## Exercise input

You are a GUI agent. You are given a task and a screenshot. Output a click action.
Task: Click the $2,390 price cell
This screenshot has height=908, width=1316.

--

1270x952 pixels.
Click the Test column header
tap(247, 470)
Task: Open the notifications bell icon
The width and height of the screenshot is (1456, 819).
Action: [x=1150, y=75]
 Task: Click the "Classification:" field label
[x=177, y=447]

## What to work on
Repeat, unchanged, the stretch of the listing from the line containing "You are a GUI" through the line containing "This screenshot has height=908, width=1316.".

## Final answer
You are a GUI agent. You are given a task and a screenshot. Output a click action.
Task: Click the $2,390 price cell
This screenshot has height=908, width=1316.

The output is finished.